Lately my eyes have been starved for color, so I decided to revisit this group of vintage tin swords. Originally, I was just going to obtain one or two, but somehow it was not difficult to persuade myself to acquire the entire lot. There is something about old objects in mass which makes them more appealing—that is the collecting instinct.
The fantastic quality of these swords is in the colors of the scabbards: green, red, mauve, orange, yellow, and champagne, all beautifully soft and muted, yet infused with life from the metal beneath.
The scabbards are further embellished with a primitive dot-and-dash design, and embossed with a crescent and circle symbol. There are two lugs for attaching a silk hanger, although few of these are extant. Finally, there is a gold label identifying the swords as the product of the Hong Dong (宏東) or Great Eastern toy company.
The blades are strengthened by a central groove, which I just learned is also called a fuller. The blades are separately inserted into the hilts. The cross-guards on the hilts repeat the crescent-and-circle motif, and some of the pommels still retain their original cotton tassels.
I still haven’t decided how to display these swords.

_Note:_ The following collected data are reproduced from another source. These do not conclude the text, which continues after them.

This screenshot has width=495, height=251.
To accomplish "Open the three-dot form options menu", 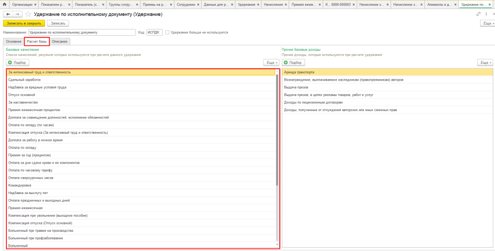I will tap(485, 14).
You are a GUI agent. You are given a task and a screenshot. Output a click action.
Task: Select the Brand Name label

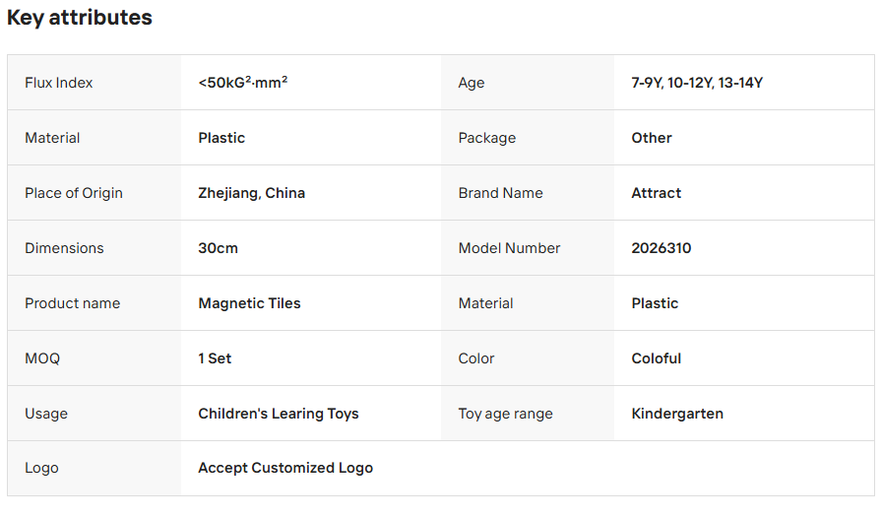[x=500, y=193]
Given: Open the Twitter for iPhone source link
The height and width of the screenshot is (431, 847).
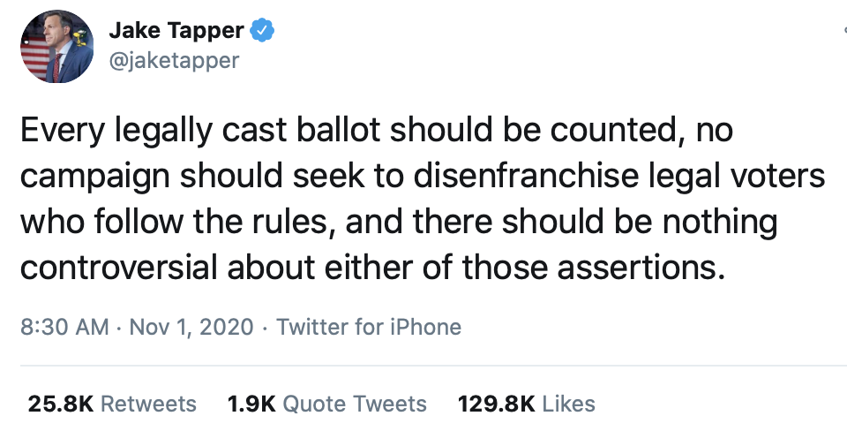Looking at the screenshot, I should click(369, 327).
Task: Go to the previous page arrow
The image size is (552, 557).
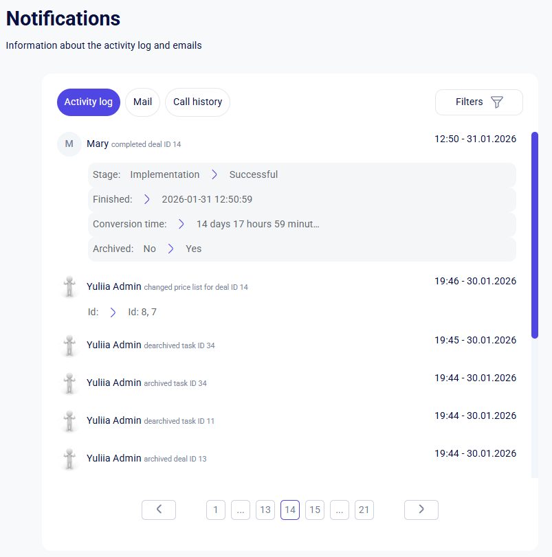Action: 159,510
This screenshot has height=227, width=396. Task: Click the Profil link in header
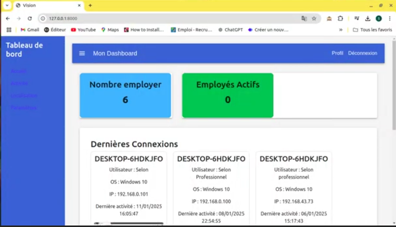[x=338, y=53]
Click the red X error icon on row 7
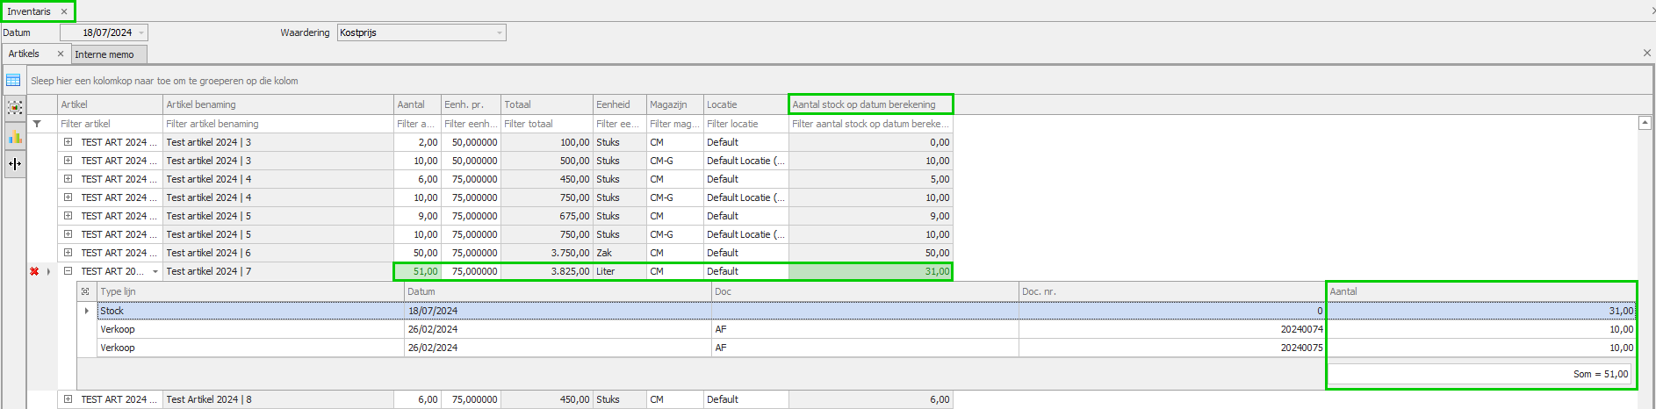1656x409 pixels. click(x=34, y=271)
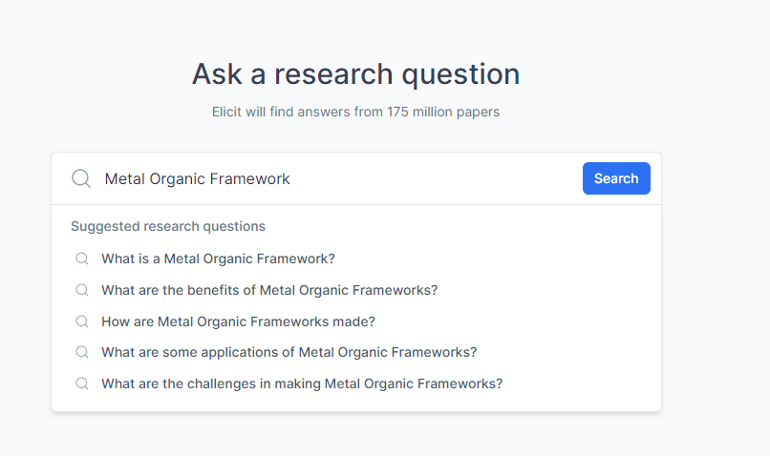This screenshot has width=770, height=456.
Task: Click the blue Search button
Action: tap(616, 178)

The Victorians approved of weapon displays in dining rooms, libraries, and entry halls, yet this doesn't seem exactly friendly, even given their bright hues.
Looking over my shelves for information on old swords, I coincidentally found Arms and Armour by Charles Boutell, presumably not the same person as C. Boutelle, the boarding-school troublemaker, although you never know, as this book was published in 1907.
Swords as toys do bring up some moral issues. Some people disapprove of military toys, while others worry that they foster gender stereotypes, despite the image of Joan of Arc. I don't think that molding guns out of pink plastic for girls, which I have seen, is the best answer to this dilemma.
Toy swords are still very popular in Taiwan. Plastic ones are readily available, and even wooden ones are frequently seen, although I have not seen new tin ones. They are as much fun as ever—we all have a little Zorro in ourselves.